Quantum secret sharing (QSS) allows a dealer to distribute a secret quantum state among a set of parties so that certain subsets can reconstruct the secret, while unauthorized subsets obtain no information. While QSS was introduced over twenty years ago, previous works focused only on existence of perfectly secure schemes, and the share size of the known schemes is exponential even for access structures computed by polynomial size monotone circuits. This stands in contrast to the classical case, where efficient computationally-secure schemes have been long known for all access structures in $\mathsf{monotone~P}$, and one can even obtain shares which are much shorter than the secret which is impossible with perfect security. In this work, we initiate the study of computationally-secure QSS and show that computational assumptions help significantly in building QSS schemes. We present a simple compiler and use it to obtain a large variety results: We construct polynomial-time QSS schemes under standard assumptions for a rich class of access structures. This includes many access structures for which previous results in QSS required exponential share size. We also construct QSS schemes for which the size of the shares is significantly smaller than the size of the secret. As in the classical case, this is impossible with perfect security. We also use our compiler to obtain results beyond computational QSS. In the information-theoretic setting, we improve the share size of perfect QSS schemes for a large class of access structures to $1.5^{n+o(n)}$, improving upon best known schemes and matching the best known result for general access structures in the classical case. Finally, we show construct efficient schemes for all access structures in $\mathsf{P}$ and $\mathsf{NP}$ when the quantum secret sharing scheme is given multiple of copies of the secret.

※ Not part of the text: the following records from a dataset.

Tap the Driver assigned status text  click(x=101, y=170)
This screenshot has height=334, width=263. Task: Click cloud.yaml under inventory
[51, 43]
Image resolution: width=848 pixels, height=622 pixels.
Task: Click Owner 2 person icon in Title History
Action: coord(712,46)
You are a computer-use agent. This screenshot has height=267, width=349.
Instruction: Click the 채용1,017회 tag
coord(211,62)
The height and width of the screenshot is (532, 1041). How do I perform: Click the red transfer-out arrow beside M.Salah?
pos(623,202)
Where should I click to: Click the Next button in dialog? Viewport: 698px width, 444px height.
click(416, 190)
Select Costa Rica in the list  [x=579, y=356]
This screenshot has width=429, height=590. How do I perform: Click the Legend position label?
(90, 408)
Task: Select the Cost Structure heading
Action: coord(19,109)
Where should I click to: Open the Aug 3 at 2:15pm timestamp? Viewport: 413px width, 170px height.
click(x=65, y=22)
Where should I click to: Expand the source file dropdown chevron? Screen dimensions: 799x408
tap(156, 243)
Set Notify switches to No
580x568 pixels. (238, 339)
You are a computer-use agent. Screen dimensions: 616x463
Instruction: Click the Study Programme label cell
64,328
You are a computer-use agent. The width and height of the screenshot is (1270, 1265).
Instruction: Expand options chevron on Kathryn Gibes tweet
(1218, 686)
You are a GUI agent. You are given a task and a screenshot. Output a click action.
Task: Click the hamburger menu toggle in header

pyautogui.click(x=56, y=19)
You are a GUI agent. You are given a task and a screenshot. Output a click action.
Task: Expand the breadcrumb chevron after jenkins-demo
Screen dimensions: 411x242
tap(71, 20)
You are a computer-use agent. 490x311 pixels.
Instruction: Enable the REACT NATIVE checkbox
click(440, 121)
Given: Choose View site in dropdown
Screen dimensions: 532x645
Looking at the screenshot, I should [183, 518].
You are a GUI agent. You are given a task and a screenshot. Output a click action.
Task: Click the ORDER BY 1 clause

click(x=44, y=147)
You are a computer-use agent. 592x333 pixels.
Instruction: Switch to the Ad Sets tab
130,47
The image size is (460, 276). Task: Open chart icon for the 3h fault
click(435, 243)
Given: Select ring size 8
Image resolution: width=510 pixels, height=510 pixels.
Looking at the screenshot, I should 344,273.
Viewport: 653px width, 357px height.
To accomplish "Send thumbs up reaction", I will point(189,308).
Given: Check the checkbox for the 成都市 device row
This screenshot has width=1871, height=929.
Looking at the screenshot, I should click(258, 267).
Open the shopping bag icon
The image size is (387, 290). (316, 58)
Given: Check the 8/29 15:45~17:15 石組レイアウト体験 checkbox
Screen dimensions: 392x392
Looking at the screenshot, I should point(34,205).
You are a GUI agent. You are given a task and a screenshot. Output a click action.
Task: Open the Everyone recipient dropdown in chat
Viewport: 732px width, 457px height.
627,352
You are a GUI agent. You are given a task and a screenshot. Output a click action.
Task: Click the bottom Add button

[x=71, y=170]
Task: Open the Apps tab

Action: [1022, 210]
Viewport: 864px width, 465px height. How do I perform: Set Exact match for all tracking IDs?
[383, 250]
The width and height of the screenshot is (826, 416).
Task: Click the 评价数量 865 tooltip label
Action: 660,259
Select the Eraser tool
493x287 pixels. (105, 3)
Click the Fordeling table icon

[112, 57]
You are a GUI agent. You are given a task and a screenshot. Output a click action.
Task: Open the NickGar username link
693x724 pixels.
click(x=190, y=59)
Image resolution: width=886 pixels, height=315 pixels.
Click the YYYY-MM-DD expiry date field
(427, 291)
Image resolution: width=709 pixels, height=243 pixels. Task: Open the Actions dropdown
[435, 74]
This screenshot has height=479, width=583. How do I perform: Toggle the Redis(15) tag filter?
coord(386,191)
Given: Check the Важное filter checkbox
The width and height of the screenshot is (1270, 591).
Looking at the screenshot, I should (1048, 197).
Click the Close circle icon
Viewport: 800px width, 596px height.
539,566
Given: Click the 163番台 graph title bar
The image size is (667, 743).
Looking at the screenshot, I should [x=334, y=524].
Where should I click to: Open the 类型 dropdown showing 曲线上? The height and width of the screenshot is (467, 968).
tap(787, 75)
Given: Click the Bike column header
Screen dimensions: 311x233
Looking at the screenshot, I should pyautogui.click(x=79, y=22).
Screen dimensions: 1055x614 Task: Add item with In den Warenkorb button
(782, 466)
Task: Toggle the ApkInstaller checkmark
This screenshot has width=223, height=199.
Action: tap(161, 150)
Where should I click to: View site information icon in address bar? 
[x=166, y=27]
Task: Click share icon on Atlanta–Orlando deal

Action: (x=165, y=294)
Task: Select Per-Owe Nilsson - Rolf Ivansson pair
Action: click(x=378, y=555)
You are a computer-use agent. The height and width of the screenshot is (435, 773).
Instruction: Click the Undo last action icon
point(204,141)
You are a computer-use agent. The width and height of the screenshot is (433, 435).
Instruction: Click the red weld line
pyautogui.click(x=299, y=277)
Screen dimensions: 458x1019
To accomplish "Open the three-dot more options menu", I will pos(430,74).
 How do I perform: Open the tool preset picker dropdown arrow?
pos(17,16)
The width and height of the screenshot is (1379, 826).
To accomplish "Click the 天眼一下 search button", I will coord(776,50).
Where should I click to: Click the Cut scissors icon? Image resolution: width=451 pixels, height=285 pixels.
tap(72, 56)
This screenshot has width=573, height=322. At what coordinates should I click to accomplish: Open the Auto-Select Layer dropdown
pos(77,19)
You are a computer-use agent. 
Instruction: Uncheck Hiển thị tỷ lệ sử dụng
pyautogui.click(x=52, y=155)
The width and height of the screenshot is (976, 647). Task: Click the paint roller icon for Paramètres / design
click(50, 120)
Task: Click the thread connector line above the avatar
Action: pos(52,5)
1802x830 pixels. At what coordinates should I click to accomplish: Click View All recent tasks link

翻译：量子秘密共享（QSS）允许分发者将秘密量子态分配给一组参与方，使得特定子集能重构秘密，而未经授权的子集无法获取任何信息。尽管QSS在二十多年前就已提出，但先前的研究仅关注完美安全方案的存在性，且已知方案的份额大小对于多项式规模单调电路计算的访问结构而言仍是指数级的。这与经典情况形成鲜明对比——经典情形中，对于$\mathsf{monotone~P}$中所有访问结构，高效的密码学安全方案早已存在，甚至可得到比秘密本身更短的份额（这在完美安全下无法实现）。本文首次系统研究密码学安全的QSS，证明计算假设能显著推动QSS方案构建。我们提出一个简单编译器，并据此获得多种结果：在标准假设下，为丰富类别的访问结构构造了多项式时间的QSS方案，包括许多先前QSS需要指数级份额大小的访问结构；同时构造了份额大小显著小于秘密长度的QSS方案（与经典情形一致，完美安全下无法实现）。此外，我们利用该编译器获得超越计算安全QSS的结果：在信息论场景下，将大量访问结构的完美QSS方案份额大小改进至$1.5^{n+o(n)}$，优于已知最佳方案并匹配经典情形中一般访问结构的最佳已知结果。最后，我们展示了当量子秘密共享方案持有秘密的多个副本时，可为$\mathsf{P}$和$\mathsf{NP}$中的所有访问结构构造高效方案。